** WRITTEN TASKS **
a: Reproduce the stretch of the pecan wood thread from "## smokinthesmc (Jul" through "traid raido etc.." word for word.
b: Pick up the pecan wood thread after its last line and continue it.

** EXCERPT PROVIDED **
# Pecan Wood. Two Questions



## smokinthesmc (Jul 9, 2010)

I just bought some Pecan Wood, in natural state, I assume its best to remove the bark before burning but just wanted to check before doing all that. And was wondering if I got soaked on the price or not. $10.00 per bundle / this being the bundle size.


----------



## coffee_junkie (Jul 9, 2010)

I pay $8 for a small bag here in Montana, so $10 for that is fair to me...if I lived somewhere that pecan grew naturally I would look for some free stuff, craglist, local traid raido etc..

I never worry about bark but some may have a different opinion, seems like when you split it most of the bark would fall off any ways.


----------



## smokingohiobutcher (Jul 9, 2010)

You did good man!   Pecan Rocks!   Especially for beef!

Bark don't bother me.

Its your wood now try it both ways and see for yourself!

SOB


----------



## pineywoods (Jul 9, 2010)

If your going to cut it into smaller pieces the majority of the bark will probably come off if not I don't worry about what little doesn't


----------



## cwalk (Jul 9, 2010)

I second the pecan and beef


----------



## dale5351 (Jul 9, 2010)

I pay about $6 for a pound of pecan chips (or any other flavor).  As the guy in the Staples TV ad would say when he looks at the price you paid "That's a great price".   All you need now is a chipper.   Perhaps you could put it into a vice over a bag to catch sawdust and use a power saw to cut off small disks.  They would be easy to break into chips, and the sawdust would work too.


----------



## richoso1 (Jul 9, 2010)

Pineywoods said:


> If your going to cut it into smaller pieces the majority of the bark will probably come off if not I don't worry about what little doesn't


What Jerry said just about covers it.


----------



## caveman (Jul 9, 2010)

** STORED DATA **
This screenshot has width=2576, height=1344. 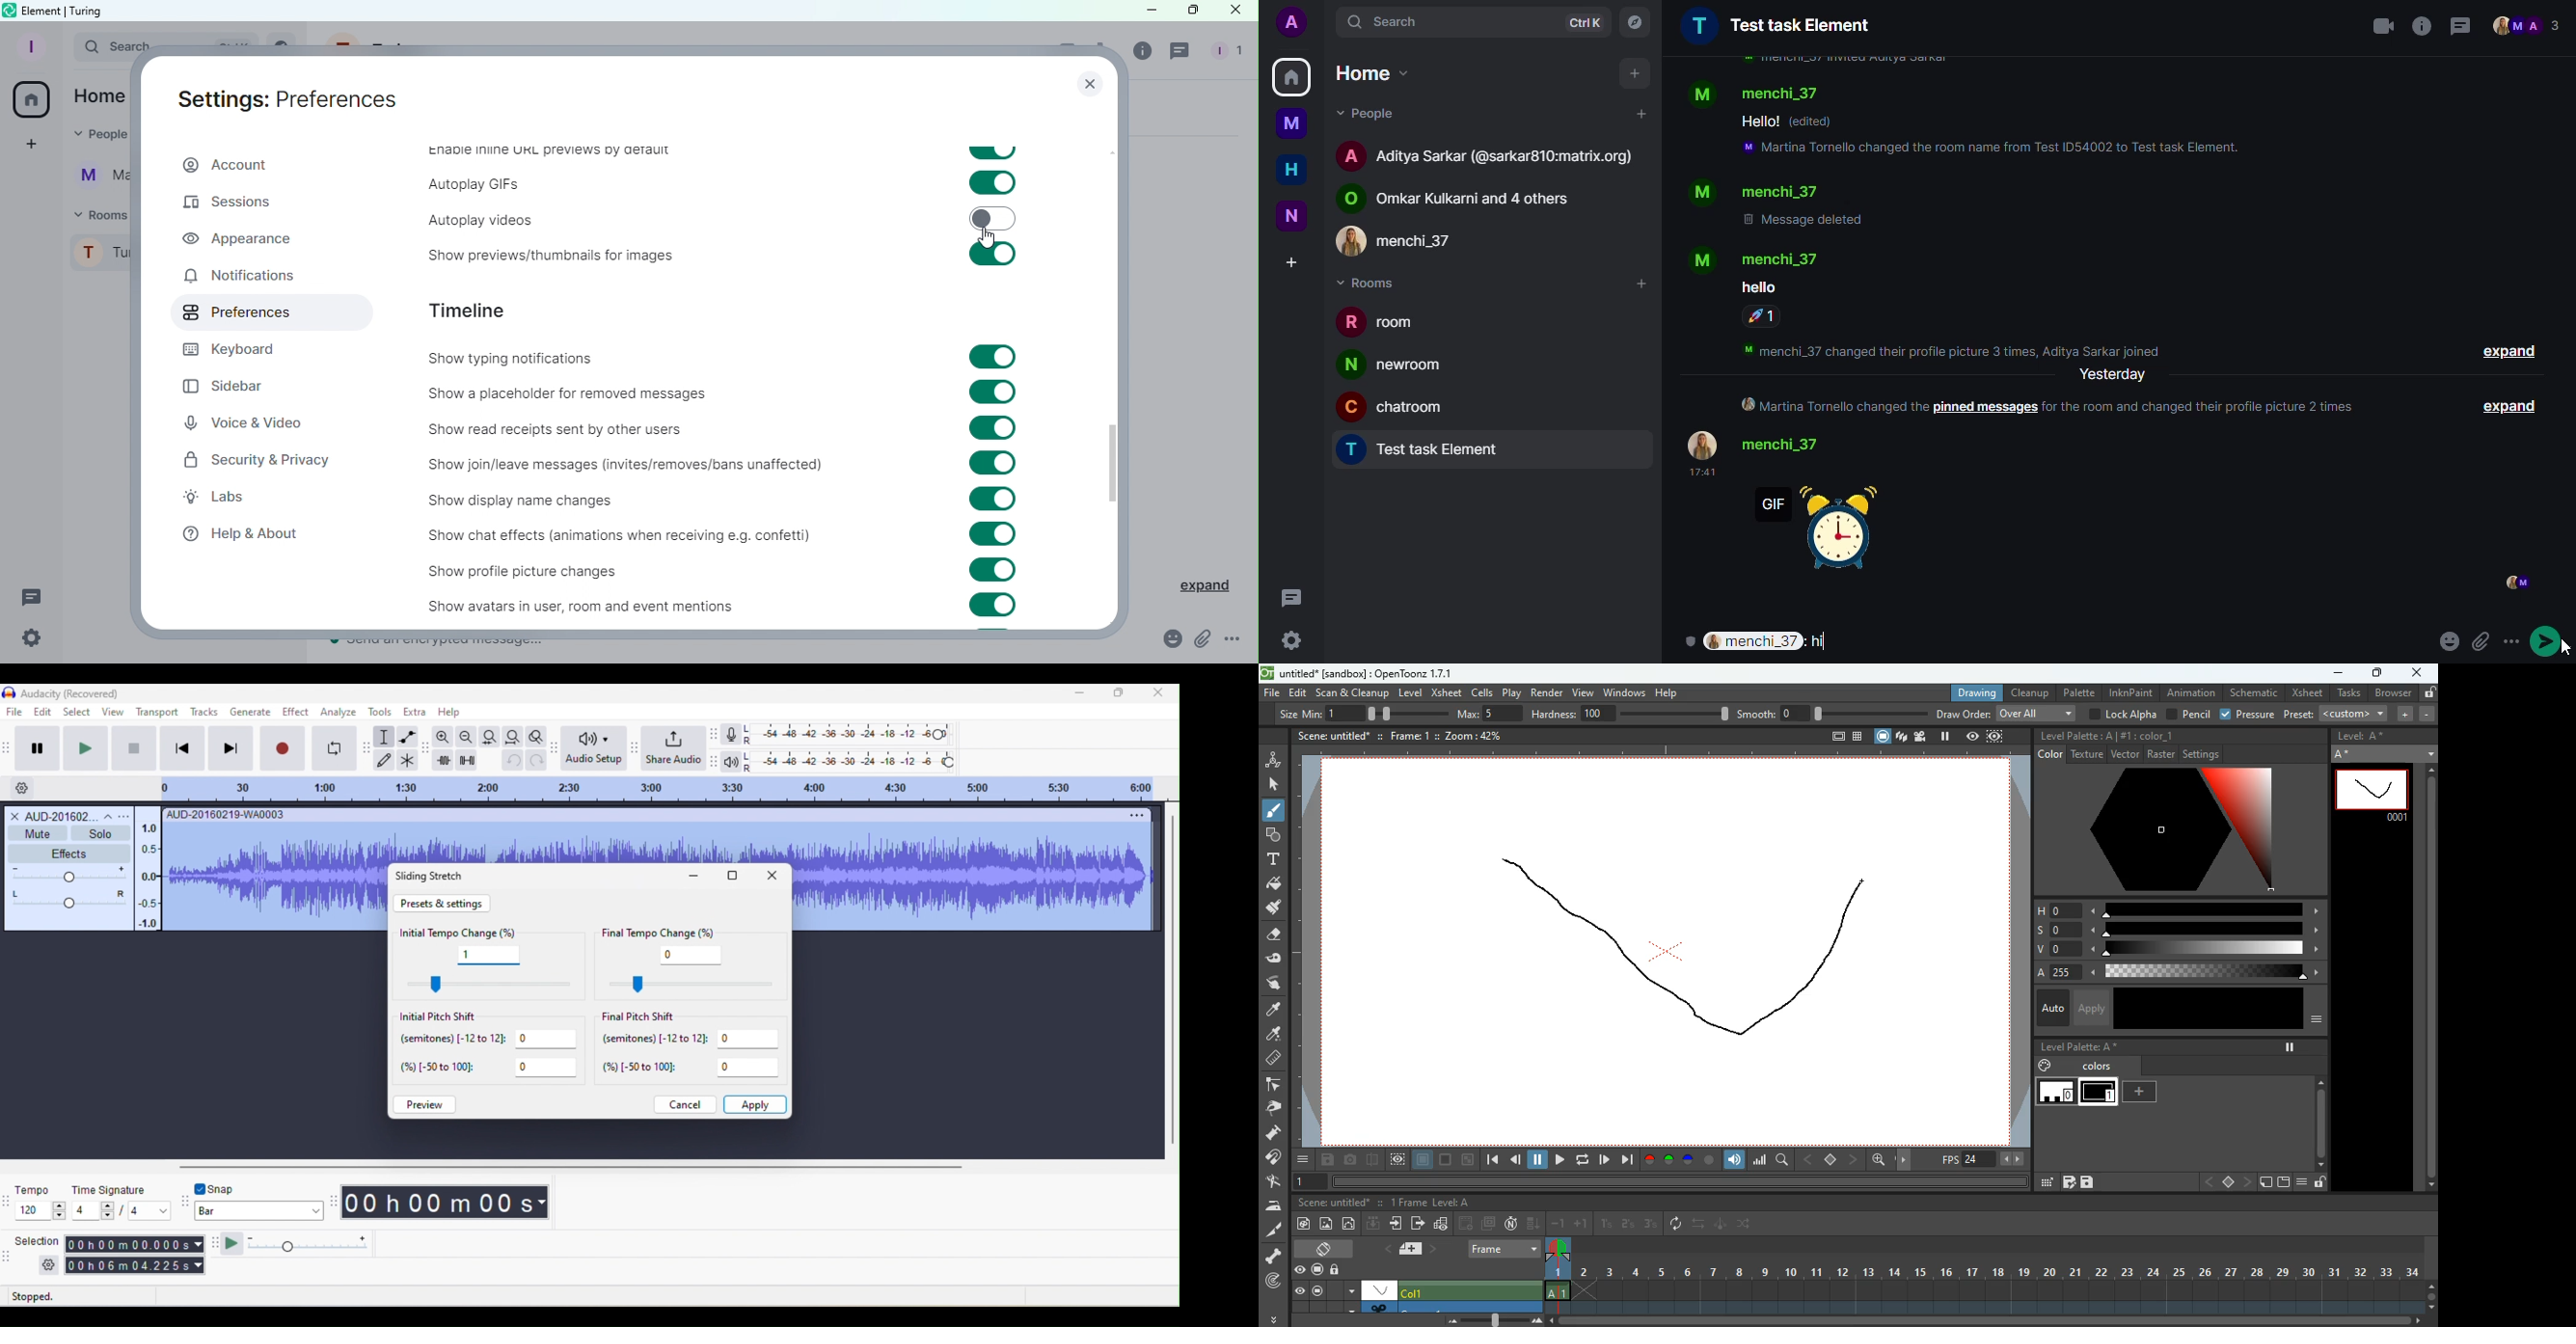 I want to click on Toggle, so click(x=993, y=605).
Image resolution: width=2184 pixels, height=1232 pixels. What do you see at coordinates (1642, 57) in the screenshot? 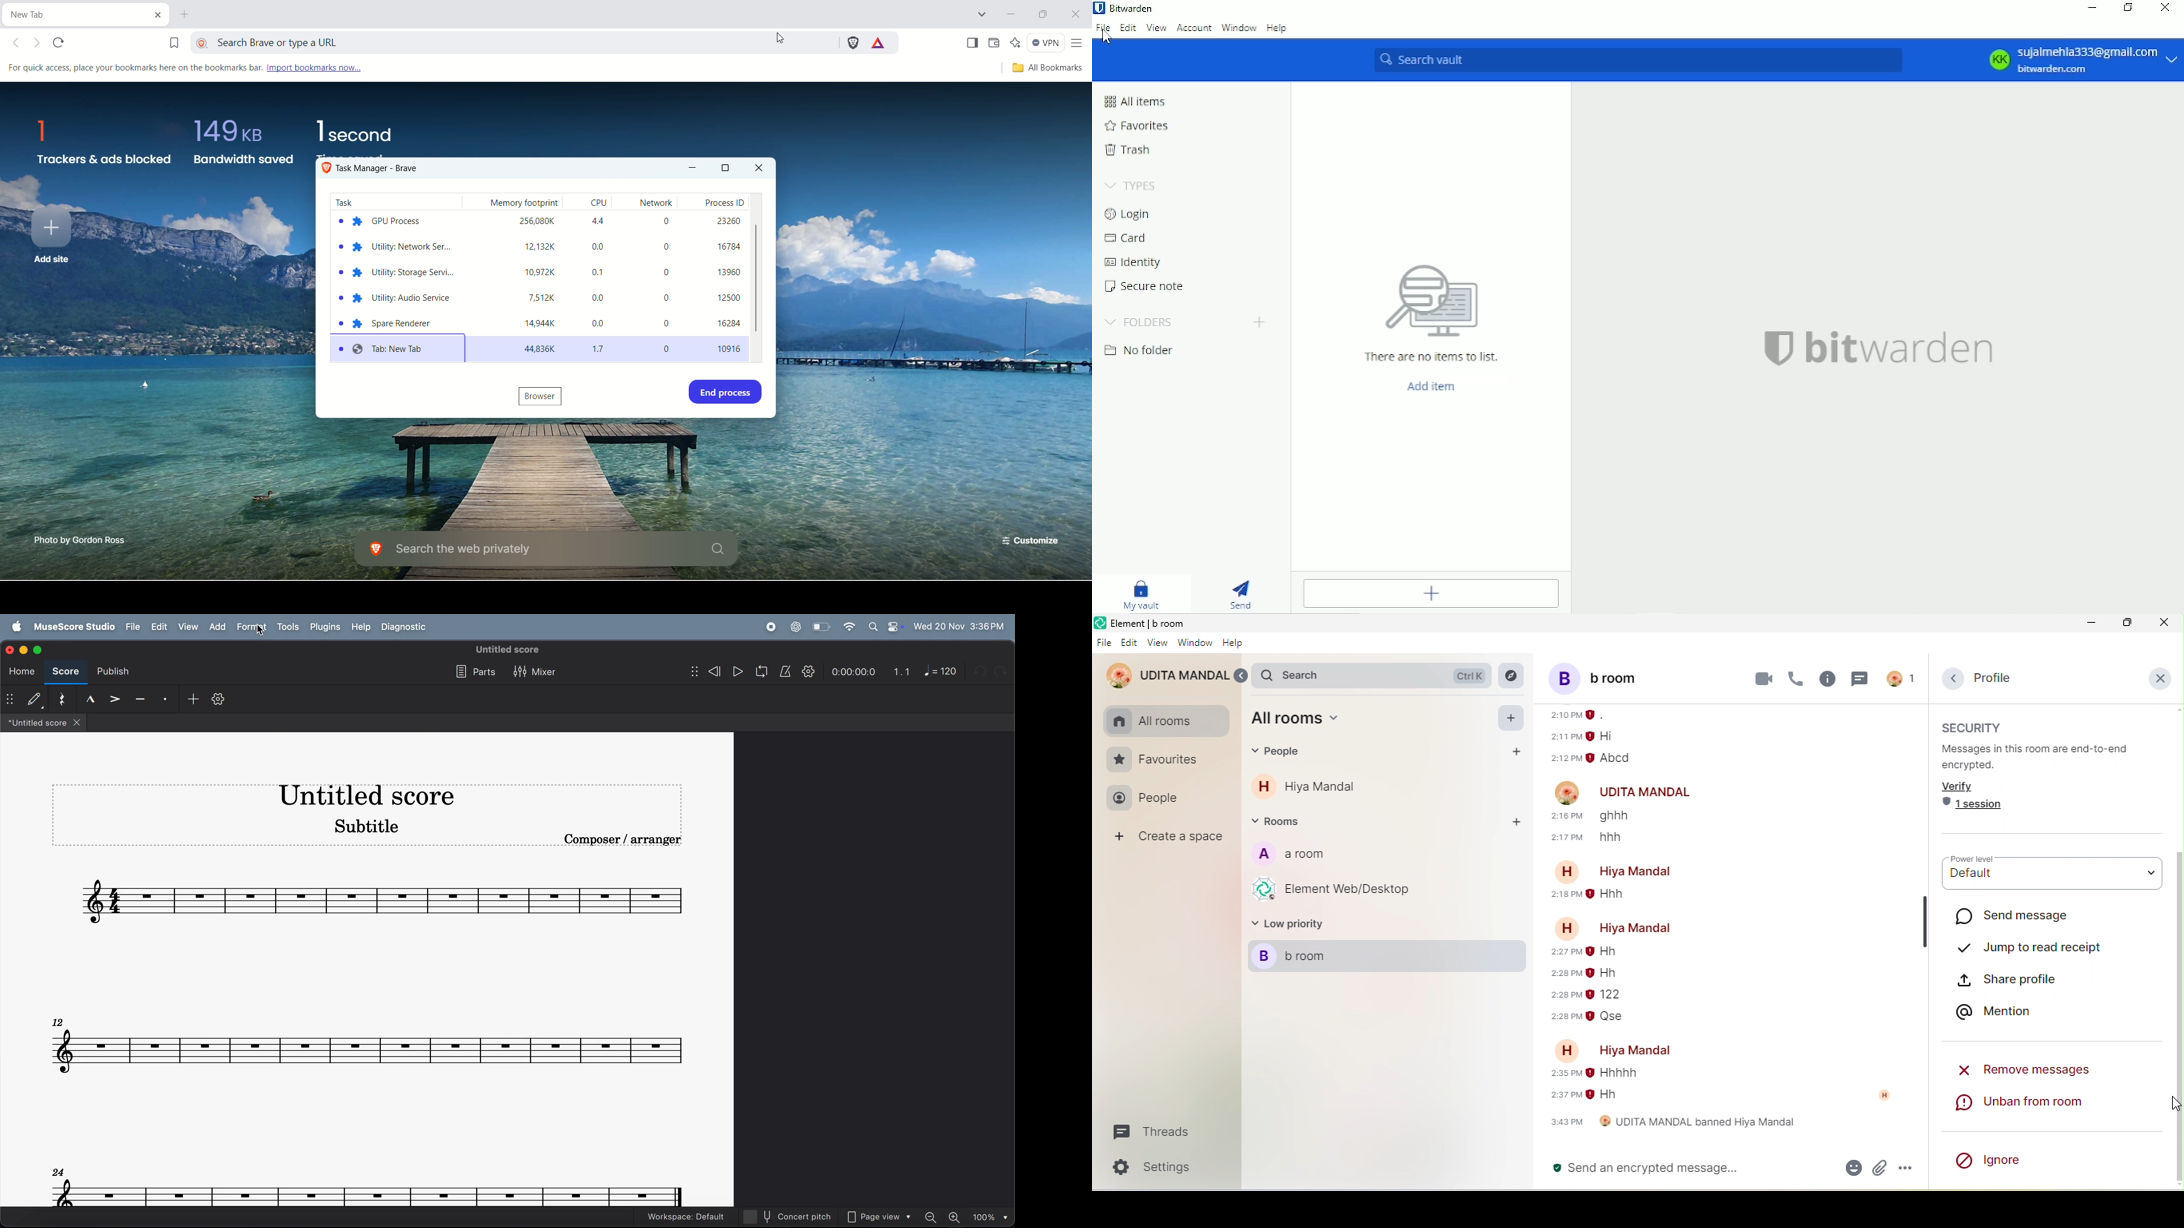
I see `Search vault` at bounding box center [1642, 57].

** SOLVED TASKS **
a:
## smokinthesmc (Jul 9, 2010)

I just bought some Pecan Wood, in natural state, I assume its best to remove the bark before burning but just wanted to check before doing all that. And was wondering if I got soaked on the price or not. $10.00 per bundle / this being the bundle size.


----------



## coffee_junkie (Jul 9, 2010)

I pay $8 for a small bag here in Montana, so $10 for that is fair to me...if I lived somewhere that pecan grew naturally I would look for some free stuff, craglist, local traid raido etc..

b:
Sometimes I get envious of those who can use flavored tree logs to smoke their whatever they are smoking.  Now, I don't really worry about it so much anymore since the stuff I buy in the bag serves my purpose.  And I would've paid $10 for that bundle.  I think you done good there.


----------



## smokinthesmc (Jul 10, 2010)

Hey, Thanks everyone. I did cut some of what I will need tomorrow with a skillsaw 2" disks on the 2-3" logs. Bark came off a bit but it's on there pretty good so gonna just leave it.

Got a small butt going on early am and will still leave me time for a few hours in the towels in a cooler.

 planning Fatties ( Philly style for lunch )

and some ABT's to snack on prior to dinner.

And dont fret I got before pics taken and will be sure to get after's for Qviews.

Thanks again!   Best of smoke to all those fire'ing up tomorrow !!!


----------



## chefrob (Jul 10, 2010)

pecan is what i use the most and i don't take of the bark.........as for the $$  it looks like a fair deal. try to find down limbs after a storm and i'm sure they will let you take it for free, i do this in the neiborhoods where there are lots of elderly people. it turnes out to be a win/win deal.


----------



## smokinthesmc (Jul 10, 2010)

Got a storm brewing this weekend and I'm getting itchy to start driving around hunting wood!


----------



## cwalk (Jul 10, 2010)

Im not a big identifier of wood, but how can you tell the diff between woods, be it hickory, pecan mesquite, etc


----------



## smokinthesmc (Jul 10, 2010)

Well the mesquite here is obvious the bark and greenery are very unique. The Pecan I could only tell if it was an orchard. And the citris is obvious from the fruit still on the tree. But the rest I wouldnt have a clue.


----------



## cwalk (Jul 10, 2010)

ok well my dad had a pear tree in his yard, not that big , but its a tree. Would it be possible to cut a few pieces off it and use it


----------



## smokinthesmc (Jul 10, 2010)

Sorry I know zero about Pear.


----------



## shooterrick (Jul 10, 2010)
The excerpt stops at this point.